Puluhan anggota kelompok kesenian Jaran Kepang "Karya Budaya" melakukan prosesi jamasan peralatan Jaran Kepang. Dok Pri |
Bagi kelompok warga tersebut,
peralatan Jaran Kepang bagaikan pusaka yang harus dirawat secara rutin. Tidak
ubahnya keris yang dijamas setiap bulan Sura dalam penanggalan Jawa, berbagai
peralatan Jaran Kepang dibersihkan dan diset kembali seperti keadaan awalnya.
Kelompok warga tersebut
merupakan kelompok kesenian Jaran Kepang "Karya Budaya," di bawah
pimpinan Paiman (56). Setiap Minggu Pon dalam bulan Sura, ia dan kelompoknya
melakukan prosesi jamasan peralatan Jaran Kepang. Berbagai peralatan tampil
yaitu Kuda Kepang, angklung, Kempul, Kenong, Gong, Saron, dan Kendang
dibersihkan secara bersama-sama di rumah seorang anggota.
Paiman menjelaskan,
prosesi jamasan perlengkapan diawali dengan prosesi adat sederhana. Sekitar
pukul 09.00 seorang sesepuh kesenian ini membacakan doa memohon keselamatan
sembari membakar kemenyan. Setelah itu seluruh anggota melakukan selamatan
sederhana. Selesai selamatan, barulah prosesi jamasan dilakukan.
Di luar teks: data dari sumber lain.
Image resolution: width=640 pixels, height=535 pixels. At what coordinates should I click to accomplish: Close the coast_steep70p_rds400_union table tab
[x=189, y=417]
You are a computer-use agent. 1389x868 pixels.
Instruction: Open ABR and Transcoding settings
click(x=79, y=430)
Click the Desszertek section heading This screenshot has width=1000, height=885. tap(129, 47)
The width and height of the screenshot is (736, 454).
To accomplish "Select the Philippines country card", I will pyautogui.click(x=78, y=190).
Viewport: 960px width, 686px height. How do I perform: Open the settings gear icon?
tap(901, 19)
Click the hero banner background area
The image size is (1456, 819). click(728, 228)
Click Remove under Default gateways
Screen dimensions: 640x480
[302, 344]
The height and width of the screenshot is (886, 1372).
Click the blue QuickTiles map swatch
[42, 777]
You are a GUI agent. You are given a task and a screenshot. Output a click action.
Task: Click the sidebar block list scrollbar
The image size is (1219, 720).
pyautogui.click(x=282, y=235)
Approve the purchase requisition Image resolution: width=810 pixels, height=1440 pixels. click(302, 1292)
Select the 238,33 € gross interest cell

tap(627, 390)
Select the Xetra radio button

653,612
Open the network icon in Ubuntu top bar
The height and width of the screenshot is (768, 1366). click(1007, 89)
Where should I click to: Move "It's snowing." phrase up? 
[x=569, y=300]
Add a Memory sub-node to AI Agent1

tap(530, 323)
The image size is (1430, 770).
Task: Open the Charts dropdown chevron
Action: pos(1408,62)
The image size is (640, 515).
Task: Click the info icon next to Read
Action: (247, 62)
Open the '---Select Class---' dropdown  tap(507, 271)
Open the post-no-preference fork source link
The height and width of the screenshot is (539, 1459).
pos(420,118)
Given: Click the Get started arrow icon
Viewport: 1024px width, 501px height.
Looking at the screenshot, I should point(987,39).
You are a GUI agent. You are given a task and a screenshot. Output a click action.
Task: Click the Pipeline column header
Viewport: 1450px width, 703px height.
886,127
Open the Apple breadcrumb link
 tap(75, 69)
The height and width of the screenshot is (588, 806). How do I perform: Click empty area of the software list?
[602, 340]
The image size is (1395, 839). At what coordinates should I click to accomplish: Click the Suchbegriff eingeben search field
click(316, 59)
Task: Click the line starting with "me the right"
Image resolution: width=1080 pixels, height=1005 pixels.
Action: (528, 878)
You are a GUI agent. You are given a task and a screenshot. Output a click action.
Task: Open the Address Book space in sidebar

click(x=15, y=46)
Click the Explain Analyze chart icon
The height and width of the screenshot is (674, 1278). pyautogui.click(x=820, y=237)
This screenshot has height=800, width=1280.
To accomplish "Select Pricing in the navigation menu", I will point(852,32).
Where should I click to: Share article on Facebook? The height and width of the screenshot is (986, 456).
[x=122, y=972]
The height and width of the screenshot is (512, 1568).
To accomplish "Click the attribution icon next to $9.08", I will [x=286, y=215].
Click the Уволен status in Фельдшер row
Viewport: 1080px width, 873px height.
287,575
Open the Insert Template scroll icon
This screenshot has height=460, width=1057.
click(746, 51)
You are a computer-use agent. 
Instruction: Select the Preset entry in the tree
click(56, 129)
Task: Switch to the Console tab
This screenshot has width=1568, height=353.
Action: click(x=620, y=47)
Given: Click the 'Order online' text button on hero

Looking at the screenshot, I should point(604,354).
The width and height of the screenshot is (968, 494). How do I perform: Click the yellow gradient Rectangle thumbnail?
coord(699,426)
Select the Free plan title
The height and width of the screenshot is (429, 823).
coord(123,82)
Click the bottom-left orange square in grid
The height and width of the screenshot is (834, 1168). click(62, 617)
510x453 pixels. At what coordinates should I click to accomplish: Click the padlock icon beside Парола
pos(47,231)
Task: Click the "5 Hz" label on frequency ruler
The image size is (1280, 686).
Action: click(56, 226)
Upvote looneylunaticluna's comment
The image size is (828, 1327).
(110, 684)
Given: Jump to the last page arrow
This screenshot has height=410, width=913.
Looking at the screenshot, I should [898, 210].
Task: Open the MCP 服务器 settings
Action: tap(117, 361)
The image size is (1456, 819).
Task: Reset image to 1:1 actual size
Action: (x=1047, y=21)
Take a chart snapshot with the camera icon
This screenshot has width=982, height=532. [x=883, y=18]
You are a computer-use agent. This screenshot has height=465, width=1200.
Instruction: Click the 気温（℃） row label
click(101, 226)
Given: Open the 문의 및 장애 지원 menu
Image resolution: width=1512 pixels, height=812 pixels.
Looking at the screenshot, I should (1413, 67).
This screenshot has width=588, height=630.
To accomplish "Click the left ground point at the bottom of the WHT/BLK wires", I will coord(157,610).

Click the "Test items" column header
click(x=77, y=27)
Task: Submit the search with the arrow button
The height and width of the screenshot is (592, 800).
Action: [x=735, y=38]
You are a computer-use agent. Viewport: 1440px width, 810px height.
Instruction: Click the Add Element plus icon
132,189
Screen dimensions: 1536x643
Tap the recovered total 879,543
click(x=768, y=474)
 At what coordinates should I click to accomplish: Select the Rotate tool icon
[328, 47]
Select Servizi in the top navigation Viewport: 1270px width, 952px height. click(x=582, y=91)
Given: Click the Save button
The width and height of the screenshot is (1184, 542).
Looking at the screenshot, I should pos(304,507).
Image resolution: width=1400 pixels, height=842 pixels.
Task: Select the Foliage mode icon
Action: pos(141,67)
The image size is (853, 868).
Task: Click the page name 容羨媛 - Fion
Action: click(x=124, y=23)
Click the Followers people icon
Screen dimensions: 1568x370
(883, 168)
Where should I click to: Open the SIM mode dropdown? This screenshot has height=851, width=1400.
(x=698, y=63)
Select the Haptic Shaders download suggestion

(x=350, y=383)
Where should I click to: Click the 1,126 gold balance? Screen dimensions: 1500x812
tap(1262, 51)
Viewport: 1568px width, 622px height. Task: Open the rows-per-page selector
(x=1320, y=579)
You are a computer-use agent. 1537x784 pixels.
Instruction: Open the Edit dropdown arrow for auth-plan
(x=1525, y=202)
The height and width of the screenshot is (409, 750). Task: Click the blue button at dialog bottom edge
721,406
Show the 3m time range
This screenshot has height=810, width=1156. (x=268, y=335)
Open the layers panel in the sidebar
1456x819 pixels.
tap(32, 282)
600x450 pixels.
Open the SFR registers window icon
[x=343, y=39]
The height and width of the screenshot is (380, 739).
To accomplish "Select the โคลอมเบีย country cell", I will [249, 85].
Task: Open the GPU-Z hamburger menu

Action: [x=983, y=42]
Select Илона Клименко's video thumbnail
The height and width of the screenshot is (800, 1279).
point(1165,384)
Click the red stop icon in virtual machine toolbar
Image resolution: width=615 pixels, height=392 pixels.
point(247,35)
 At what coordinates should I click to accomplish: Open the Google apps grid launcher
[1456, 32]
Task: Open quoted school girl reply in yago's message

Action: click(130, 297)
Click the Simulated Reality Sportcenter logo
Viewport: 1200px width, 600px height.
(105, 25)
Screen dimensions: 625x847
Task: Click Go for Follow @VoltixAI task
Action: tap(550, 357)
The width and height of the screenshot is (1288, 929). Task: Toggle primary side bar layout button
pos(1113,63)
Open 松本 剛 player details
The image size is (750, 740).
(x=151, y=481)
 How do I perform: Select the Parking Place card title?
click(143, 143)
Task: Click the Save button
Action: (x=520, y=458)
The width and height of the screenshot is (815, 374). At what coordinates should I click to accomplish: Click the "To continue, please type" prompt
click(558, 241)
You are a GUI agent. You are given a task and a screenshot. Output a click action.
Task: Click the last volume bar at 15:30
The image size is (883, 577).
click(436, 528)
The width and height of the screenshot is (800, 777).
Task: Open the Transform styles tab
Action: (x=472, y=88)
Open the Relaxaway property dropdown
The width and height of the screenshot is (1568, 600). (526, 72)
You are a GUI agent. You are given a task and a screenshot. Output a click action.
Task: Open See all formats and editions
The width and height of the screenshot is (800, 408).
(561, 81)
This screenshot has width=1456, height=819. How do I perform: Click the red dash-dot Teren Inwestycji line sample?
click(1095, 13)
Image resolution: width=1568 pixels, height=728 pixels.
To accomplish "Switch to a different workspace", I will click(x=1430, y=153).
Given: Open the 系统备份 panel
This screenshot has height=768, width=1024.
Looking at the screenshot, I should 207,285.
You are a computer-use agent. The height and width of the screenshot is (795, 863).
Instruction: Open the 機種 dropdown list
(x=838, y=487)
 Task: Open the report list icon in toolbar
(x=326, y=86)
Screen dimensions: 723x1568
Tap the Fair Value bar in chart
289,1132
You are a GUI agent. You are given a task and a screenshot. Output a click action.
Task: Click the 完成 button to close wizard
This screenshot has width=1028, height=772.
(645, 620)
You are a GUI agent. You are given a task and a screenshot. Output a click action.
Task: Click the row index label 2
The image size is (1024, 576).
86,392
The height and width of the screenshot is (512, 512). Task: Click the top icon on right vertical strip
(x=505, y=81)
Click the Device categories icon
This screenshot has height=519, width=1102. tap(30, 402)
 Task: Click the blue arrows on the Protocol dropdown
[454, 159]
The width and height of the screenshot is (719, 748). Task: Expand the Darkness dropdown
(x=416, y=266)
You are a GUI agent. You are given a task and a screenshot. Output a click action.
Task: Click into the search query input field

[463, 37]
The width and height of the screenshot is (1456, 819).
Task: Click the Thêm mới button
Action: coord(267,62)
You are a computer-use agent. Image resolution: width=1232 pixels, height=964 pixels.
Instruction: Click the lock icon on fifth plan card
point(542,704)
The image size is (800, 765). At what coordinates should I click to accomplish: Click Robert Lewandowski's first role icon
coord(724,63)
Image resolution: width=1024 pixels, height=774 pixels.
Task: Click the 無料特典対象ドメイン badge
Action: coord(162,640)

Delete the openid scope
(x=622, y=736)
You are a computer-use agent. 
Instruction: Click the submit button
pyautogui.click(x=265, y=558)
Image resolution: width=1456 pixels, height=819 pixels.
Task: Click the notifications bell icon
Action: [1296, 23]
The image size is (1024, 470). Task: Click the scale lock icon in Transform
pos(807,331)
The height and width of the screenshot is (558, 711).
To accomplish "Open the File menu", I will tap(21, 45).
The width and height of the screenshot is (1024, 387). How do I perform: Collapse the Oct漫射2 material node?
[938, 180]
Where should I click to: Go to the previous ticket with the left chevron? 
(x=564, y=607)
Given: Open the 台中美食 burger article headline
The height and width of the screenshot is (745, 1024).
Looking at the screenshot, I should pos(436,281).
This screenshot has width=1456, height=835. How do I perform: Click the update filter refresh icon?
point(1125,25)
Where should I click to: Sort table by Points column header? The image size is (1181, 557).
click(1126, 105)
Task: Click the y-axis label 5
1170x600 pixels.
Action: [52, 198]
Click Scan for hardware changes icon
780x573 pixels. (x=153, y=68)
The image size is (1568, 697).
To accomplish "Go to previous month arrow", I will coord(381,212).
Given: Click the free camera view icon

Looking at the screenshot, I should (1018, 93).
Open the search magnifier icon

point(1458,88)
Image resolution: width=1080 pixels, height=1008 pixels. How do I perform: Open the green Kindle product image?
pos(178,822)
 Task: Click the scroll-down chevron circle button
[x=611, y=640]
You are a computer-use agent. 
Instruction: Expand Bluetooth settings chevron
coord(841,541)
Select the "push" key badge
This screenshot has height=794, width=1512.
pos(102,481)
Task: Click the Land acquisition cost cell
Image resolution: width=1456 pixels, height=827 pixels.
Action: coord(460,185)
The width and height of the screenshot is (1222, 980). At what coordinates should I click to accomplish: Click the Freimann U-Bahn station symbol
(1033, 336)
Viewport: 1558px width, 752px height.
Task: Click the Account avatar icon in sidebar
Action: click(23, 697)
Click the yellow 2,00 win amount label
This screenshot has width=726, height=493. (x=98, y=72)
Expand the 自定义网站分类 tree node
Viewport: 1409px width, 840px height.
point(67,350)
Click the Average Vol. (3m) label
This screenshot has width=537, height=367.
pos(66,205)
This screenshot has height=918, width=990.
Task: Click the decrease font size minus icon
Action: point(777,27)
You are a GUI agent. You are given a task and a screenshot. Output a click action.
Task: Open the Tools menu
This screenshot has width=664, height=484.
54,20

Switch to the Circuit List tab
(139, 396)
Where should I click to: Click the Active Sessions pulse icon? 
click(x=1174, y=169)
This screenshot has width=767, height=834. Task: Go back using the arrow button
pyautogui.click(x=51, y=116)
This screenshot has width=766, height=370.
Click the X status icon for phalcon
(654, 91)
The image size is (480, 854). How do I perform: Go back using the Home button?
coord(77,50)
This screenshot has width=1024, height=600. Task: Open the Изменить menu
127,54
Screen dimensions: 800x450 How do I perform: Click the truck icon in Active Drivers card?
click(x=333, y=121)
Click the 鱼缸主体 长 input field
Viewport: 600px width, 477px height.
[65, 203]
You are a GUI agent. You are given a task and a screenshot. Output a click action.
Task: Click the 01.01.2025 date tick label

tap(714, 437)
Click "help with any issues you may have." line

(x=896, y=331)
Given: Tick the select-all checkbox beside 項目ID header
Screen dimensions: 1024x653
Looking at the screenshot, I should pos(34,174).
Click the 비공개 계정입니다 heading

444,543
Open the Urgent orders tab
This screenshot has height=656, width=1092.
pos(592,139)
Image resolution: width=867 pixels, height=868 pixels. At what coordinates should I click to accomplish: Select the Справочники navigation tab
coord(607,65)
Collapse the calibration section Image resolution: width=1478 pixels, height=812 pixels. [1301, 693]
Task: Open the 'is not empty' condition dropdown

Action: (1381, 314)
Jamasan diikuti oleh segenap
anggota Karya Budaya sebanyak sekitar 25 orang. Masing-masing memiliki tugas
tersendiri. Paiman misalnya, ia bertugas membersihkan satu kuda kepang yang
sering dipakai tampil secara solo.
"Kalau dibersihkan,
dipakai pentas kan juga enak. Untuk alat musik misalnya angklung, suara akan
jadi lebih nyaring," jelas Paiman sembari menggosok kuda kepangnya.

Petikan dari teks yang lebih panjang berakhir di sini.